It's been a vintage week here at the DRIP underground bunker. First came the news that the Evening Standard was to become a freesheet, which means that for the first time the readers of this nasty title will be getting their money's worth. Then there was the oh-so-reassuring news from Tesco and JS that business is booming, that they're both outperforming each other and that your money's best invested in their cavernous tills.

What appealed to me most, though, was Cheshunt's new online clothing range, Tati by Tel (or somesuch). Punters will no longer have to endure the risk of death by static electrocution while roaming the endless facings of synthetic material that is the Florence & Fred aisle. The hordes of C2s-and-under that make up Tesco's customer base have no need to even stray from their groaning sofas, thus an increasing number of 'X's before the 'L' on clothing labels are set to become the norm

It's good to see that Terry Green has finally achieved something really special in his three years at Tesco. Now all he has to do is persuade Laura Wade-Gery, mother superior of Tesco's internet business and certain successor to the throne once Tel calls it a day, to stick his wretched rags on the homepage.

Incidentally, if there's anyone reading this from the Tesco press office (indeed, if there's anyone there that can read), do tell the boss to pop down to Specsavers. The poor man looks even more startled than usual without his NHS goggles, and they do a nice two-for-one offer that ought to appeal.

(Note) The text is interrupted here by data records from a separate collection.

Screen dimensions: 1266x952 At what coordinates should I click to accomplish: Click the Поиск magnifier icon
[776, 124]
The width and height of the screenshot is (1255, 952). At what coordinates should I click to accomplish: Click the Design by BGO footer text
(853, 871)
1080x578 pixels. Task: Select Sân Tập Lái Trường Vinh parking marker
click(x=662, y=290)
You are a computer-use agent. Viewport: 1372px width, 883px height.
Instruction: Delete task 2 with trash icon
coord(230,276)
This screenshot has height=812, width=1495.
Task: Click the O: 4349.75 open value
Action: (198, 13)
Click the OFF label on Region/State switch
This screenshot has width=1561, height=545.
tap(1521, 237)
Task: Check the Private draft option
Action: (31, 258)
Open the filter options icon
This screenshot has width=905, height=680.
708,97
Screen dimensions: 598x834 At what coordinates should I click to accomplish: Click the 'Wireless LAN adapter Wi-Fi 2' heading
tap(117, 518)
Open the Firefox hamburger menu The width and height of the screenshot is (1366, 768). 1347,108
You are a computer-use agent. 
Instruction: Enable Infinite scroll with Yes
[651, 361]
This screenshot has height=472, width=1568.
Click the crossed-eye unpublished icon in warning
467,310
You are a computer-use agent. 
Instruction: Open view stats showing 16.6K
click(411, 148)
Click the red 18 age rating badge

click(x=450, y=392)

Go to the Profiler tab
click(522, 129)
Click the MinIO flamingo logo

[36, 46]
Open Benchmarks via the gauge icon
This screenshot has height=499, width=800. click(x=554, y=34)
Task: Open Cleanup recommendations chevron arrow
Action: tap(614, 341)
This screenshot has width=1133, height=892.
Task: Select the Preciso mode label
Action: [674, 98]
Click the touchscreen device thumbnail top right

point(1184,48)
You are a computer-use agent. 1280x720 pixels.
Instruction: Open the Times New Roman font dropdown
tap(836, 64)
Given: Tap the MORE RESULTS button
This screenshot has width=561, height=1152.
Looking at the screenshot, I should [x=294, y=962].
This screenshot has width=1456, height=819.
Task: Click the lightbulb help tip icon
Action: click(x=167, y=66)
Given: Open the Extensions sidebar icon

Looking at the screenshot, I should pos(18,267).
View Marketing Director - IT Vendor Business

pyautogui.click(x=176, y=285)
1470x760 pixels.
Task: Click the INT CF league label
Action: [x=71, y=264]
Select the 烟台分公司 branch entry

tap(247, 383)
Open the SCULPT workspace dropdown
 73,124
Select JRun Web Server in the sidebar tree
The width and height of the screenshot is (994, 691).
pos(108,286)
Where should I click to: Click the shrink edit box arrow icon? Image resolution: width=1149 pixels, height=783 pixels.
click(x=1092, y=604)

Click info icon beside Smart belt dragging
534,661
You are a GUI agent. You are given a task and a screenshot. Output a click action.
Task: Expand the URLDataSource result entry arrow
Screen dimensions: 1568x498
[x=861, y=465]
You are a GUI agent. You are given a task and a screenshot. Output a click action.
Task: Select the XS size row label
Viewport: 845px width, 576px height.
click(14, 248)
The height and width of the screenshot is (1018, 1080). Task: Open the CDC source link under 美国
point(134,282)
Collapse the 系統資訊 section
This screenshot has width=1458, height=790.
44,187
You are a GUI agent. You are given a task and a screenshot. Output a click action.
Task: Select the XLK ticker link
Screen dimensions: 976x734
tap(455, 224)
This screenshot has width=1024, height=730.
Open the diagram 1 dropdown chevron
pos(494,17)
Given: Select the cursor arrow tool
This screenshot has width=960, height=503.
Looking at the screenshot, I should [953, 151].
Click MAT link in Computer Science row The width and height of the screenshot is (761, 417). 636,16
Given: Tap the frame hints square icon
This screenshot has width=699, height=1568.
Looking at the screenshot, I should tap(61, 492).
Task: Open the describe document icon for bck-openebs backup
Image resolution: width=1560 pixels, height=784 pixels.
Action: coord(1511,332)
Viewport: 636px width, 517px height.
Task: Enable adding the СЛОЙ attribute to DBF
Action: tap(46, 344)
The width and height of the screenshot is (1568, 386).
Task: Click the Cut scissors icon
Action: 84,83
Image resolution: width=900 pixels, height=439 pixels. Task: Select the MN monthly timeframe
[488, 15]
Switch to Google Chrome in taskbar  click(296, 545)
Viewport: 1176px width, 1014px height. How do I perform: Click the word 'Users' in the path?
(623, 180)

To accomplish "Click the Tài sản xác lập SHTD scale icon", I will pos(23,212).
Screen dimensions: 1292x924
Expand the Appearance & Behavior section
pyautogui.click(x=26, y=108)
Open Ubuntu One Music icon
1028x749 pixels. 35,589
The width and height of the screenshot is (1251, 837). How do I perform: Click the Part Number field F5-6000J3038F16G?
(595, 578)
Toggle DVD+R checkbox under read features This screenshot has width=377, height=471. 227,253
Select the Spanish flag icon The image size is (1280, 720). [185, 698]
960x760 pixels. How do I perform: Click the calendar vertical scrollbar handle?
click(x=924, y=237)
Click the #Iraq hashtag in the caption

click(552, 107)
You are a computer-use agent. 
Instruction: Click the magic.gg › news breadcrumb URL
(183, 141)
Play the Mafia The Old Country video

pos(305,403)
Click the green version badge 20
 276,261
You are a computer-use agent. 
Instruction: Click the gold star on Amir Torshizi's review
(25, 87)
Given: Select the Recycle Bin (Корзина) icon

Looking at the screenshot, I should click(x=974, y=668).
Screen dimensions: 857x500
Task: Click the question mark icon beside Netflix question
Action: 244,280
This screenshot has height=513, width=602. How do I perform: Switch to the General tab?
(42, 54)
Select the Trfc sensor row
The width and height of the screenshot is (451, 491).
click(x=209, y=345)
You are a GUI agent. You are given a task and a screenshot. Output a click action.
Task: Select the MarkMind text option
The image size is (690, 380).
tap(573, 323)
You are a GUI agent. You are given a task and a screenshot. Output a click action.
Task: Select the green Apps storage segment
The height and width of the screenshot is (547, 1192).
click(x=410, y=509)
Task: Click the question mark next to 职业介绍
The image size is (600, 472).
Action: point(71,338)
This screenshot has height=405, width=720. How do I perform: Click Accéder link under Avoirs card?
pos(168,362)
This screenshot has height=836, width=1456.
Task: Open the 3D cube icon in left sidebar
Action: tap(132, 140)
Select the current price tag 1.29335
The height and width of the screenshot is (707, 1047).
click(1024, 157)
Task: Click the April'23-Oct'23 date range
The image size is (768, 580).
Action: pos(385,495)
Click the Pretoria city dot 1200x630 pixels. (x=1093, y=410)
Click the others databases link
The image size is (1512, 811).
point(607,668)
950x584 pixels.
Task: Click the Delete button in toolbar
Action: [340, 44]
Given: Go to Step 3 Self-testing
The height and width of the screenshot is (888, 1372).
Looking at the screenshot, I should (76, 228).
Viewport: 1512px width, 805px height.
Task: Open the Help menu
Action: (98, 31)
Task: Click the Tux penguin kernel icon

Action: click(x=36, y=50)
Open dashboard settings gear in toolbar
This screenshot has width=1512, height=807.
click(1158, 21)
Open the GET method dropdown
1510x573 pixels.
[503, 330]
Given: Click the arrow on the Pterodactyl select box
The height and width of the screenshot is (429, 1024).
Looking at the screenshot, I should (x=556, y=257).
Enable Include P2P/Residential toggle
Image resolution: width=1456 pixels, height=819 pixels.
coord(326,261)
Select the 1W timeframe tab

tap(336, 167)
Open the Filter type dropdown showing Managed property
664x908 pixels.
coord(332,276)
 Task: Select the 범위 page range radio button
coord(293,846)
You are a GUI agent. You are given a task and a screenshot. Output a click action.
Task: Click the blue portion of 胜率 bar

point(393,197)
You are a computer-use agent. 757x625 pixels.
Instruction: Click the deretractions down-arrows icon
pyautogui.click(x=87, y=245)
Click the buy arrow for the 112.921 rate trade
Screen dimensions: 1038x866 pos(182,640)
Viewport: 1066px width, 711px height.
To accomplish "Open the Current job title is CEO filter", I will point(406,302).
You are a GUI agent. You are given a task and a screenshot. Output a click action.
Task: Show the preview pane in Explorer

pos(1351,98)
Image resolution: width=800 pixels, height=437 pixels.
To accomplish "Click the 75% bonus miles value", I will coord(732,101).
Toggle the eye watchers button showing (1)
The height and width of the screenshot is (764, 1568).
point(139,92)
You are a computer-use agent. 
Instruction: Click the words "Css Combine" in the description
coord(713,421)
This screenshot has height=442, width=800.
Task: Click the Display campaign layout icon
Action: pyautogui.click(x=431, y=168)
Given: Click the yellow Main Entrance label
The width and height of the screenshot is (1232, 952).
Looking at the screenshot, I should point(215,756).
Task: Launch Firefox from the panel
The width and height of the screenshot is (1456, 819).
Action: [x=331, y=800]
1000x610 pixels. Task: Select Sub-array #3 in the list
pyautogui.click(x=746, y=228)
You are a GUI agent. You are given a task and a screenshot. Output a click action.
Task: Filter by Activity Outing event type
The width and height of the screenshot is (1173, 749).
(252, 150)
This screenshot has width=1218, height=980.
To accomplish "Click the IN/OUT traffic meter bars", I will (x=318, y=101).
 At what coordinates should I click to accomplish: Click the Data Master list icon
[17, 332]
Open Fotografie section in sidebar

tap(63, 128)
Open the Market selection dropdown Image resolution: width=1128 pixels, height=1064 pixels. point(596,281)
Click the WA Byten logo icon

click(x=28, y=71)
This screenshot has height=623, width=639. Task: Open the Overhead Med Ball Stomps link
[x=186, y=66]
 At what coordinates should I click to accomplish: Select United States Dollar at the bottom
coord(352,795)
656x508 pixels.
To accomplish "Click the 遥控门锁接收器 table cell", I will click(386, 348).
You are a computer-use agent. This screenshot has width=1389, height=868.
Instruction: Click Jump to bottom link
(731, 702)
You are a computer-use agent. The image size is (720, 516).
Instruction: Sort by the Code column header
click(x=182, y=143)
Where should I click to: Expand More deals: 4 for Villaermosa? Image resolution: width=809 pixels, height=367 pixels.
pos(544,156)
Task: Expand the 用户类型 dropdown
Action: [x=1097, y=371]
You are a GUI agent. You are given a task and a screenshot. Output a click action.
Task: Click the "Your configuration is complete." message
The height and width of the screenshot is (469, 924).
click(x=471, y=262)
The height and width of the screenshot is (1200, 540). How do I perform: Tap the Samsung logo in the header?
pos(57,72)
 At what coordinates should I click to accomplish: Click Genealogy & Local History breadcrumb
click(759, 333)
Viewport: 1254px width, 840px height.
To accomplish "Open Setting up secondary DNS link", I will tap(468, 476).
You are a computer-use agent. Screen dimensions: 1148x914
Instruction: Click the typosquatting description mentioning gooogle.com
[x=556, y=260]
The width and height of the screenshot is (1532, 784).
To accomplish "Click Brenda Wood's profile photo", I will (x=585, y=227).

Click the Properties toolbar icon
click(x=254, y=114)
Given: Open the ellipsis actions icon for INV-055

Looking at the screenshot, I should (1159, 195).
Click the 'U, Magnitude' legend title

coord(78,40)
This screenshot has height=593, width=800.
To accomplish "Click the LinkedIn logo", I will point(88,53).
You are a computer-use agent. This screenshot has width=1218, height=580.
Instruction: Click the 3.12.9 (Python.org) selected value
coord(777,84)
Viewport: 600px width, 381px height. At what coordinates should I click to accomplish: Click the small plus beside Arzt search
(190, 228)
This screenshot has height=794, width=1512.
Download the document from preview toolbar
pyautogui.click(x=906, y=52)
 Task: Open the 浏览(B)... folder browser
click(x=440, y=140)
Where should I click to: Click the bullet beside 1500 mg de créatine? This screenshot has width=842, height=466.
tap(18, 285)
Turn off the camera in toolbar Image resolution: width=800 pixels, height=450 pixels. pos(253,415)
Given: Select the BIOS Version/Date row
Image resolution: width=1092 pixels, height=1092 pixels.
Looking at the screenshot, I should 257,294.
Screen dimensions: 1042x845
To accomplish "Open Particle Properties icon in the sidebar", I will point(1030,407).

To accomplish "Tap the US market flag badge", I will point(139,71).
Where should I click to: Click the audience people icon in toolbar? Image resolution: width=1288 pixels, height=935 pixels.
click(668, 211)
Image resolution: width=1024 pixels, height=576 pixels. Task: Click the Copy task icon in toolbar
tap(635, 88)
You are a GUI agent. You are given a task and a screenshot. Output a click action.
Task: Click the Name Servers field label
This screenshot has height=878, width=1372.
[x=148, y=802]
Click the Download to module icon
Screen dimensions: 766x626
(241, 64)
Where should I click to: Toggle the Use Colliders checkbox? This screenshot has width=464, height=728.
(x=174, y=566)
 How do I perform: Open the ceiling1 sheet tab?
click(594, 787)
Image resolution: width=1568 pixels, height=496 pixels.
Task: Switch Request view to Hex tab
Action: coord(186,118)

By contrast, King Justin put in a blinding performance on the breakfast shows literally. His russet spray-on tan shorted out the red pixels on the Pumserian television set. It's also fortunate that I have a cinematic wide-screen model or there would never have been room for the regal grin as he noted that, of course, JS supports the Competition Commission's planning test just so long as it only affects the competition.